We've got to slow her down, then. We cannot have our galaxy recklessly flying through space in a collision course with everything in our way. It is inconsiderate to go bumping into someone else's galaxy.

Then we would die for sure :)

Then we would die for sure. Changing a well balanced system is never a good idea ;).

Measured where?

I wonder where the speed of 965,600 km/h was measured: surely the linear velocity at the Milky Way's border must be much higher than around the center. Is this figure measured from where we stand within the galaxy?

Re: Measured Where?

The Earth's Solar System is located some 28,000 light years from the centre of the Milky Way. At that distance, the new measurements show that the galaxy is rotating at a speed of 965,600 km/h (emphasis mine).

Good point though, the linear velocity does increase with distance from the center.

RE: Measured where

Indeed the linear velocity is substantially higher at the border. If you read the article, it states that the rotational speed measured is that of the Earth itself.

No border velocity is

No border velocity is actually lower than around the center. as you get closer everything speeds up because of super massive Black Hole. it is like an engine rotating spiral arms of the galaxy. And because inner speeds are higher then outer thats why arms form spirals. they get twisted.

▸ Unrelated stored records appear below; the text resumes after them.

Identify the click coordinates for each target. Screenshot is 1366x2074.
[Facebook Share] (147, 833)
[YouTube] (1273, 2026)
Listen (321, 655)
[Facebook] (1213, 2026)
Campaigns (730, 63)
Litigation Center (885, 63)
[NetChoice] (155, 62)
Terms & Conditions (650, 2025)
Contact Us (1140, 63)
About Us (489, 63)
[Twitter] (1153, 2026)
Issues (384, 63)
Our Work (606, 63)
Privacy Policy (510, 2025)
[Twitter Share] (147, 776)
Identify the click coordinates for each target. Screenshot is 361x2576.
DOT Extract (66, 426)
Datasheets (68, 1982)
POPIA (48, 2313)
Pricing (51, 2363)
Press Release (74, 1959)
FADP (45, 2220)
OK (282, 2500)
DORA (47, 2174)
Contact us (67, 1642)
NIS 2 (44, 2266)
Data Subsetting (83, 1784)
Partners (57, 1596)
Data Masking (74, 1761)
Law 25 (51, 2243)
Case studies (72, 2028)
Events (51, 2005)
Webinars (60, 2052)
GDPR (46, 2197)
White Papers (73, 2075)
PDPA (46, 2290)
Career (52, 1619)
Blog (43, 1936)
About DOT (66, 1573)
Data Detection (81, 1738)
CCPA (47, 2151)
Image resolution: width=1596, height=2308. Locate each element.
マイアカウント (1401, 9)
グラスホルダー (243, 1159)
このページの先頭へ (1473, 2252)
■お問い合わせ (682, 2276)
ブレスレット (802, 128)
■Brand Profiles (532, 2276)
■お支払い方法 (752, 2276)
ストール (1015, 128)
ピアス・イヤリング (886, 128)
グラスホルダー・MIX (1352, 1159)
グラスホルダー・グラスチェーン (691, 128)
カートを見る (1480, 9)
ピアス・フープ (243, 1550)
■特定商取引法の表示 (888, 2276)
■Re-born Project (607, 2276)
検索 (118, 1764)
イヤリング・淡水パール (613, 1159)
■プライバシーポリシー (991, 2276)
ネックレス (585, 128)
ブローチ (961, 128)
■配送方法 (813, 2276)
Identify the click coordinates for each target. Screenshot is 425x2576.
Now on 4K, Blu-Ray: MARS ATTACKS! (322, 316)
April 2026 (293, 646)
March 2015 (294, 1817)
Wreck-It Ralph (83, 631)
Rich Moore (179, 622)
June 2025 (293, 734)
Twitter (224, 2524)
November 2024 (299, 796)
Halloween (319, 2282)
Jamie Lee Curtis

Galactic rotational velocity is largely independent of radius

The gravity well of the solar system is not the same shape as the gravity well of the galaxy. Cosmologists discovered that the rotational speed of the Milky Way is fairly constant (approx 200km/s) from 3KLY out to 45KLY from the galactic center. This apparent violation of Kepler's law is one reason why cosmologists theorize that there is far more dark matter than ordinary matter in spiral galaxies. Since the outer regions are traveling almost the same speed as the inner regions it causes a lagging effect on the arms creating the spiral formation. If the outer regions were following Keplers law, the spiral would be wound so tightly that there would be no arms visible. Here is a reference site http://www.aoc.nrao.edu/~smyers/courses/astro12/L21.html

Measured where?

I wonder where the speed of 965,600 km/h was measured: surely the linear velocity at the Milky Way's border must be much higher than around the center. Is this figure measured from where we stand within the galaxy?

One of the wonderful mysteries of Galactic Physics

"surely the linear velocity at the Milky Way's border must be much higher than around the center. "

This is one of those hit your head and say "how could this be" things, but at the galactic level (Milky Way for example), galaxies rotate at the same speed at their outer edges as they do in their center. Totally defies newtonion physics (and totaly different from solar systems) and nobody knows for sure why this is (one of the reasons for all the talk of "dark matter").

Its a wonderful Universe out there and its shocking sometimes how little we understand it.

angular motion

so does this mean that the angular velocity decreases as 1/r? If so this would imply an infinite angular velocity at the centre(unphysical) and surely this would also result in quite notable movement of the stars in the sky, were as I cannot remember Orion's belt (the only easily discernable object in the light polluted skies of a modern city) moving from somewhere just west of south here in north east England in the early evening.